§ **Activity**
Only these lines should appear, exactly: the one containing "East - Peachtree City, GA (460, 1260)" and every line after it through the end of the material below.

§ **Information supplied**
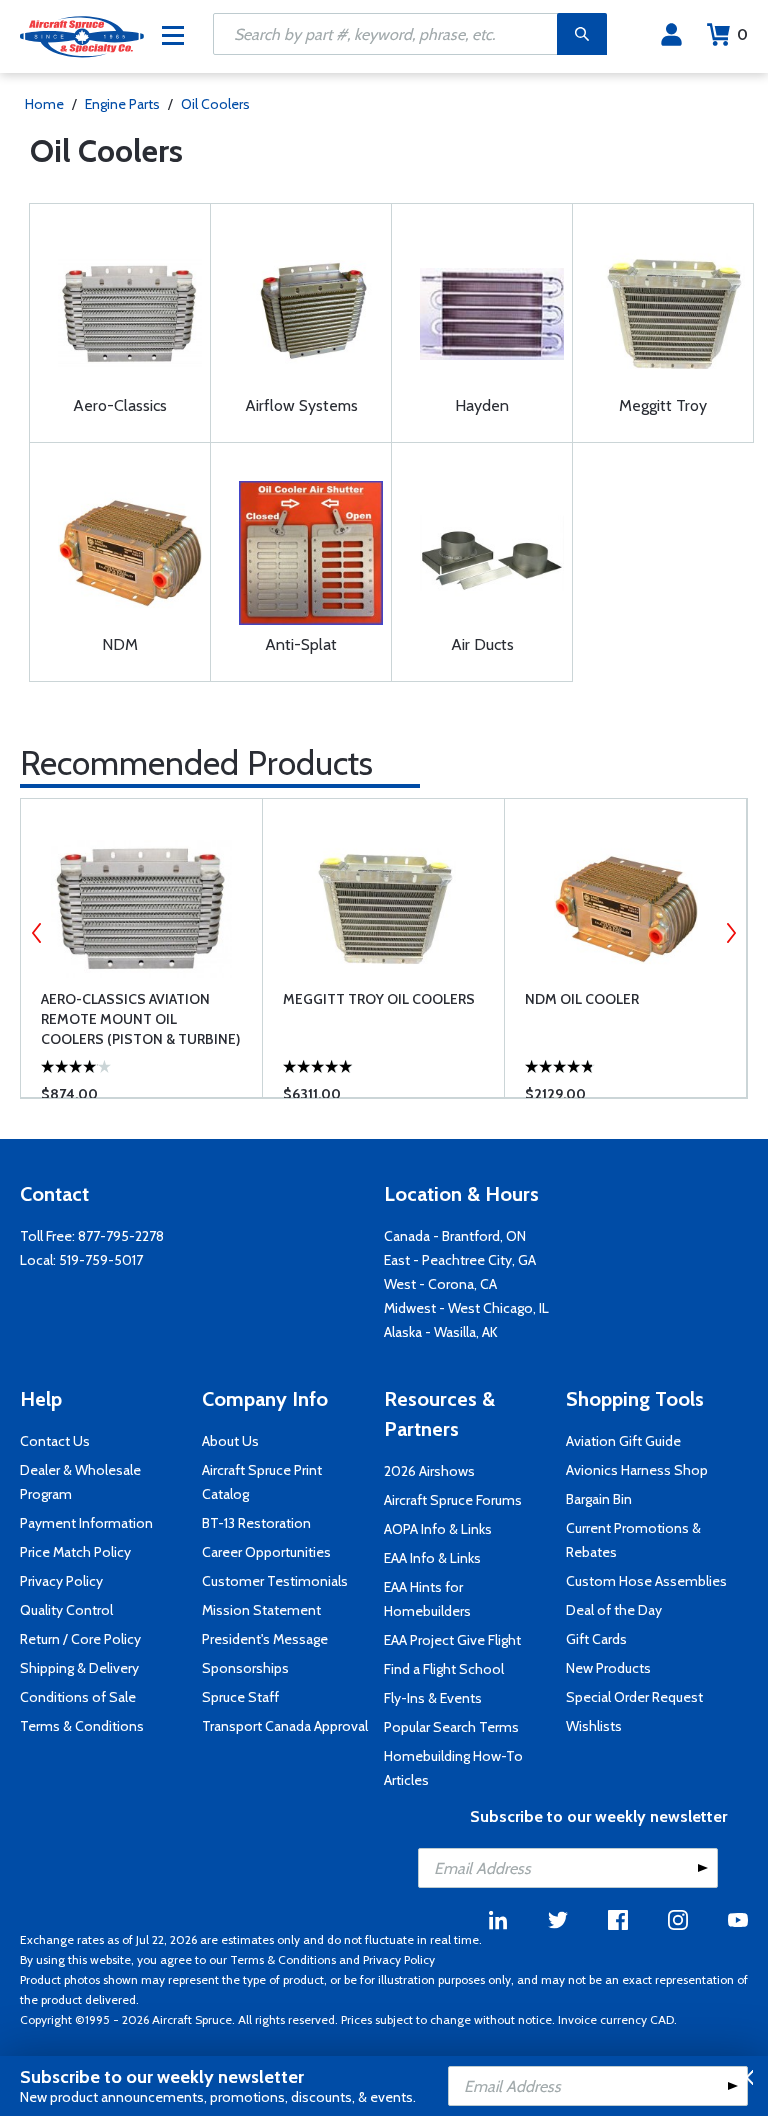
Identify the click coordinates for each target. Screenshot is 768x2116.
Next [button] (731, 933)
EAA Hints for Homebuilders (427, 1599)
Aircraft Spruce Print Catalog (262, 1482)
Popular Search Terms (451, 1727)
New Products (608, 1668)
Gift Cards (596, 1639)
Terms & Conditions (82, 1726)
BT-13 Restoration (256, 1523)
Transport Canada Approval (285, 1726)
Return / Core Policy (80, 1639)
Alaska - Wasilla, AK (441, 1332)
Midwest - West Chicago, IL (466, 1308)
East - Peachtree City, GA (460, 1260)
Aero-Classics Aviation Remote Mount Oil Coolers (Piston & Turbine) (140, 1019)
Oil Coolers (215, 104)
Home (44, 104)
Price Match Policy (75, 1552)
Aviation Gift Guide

§ **The answer**
East - Peachtree City, GA (460, 1260)
Aero-Classics Aviation Remote Mount Oil Coolers (Piston & Turbine) (140, 1019)
Oil Coolers (215, 104)
Home (44, 104)
Price Match Policy (75, 1552)
Aviation Gift Guide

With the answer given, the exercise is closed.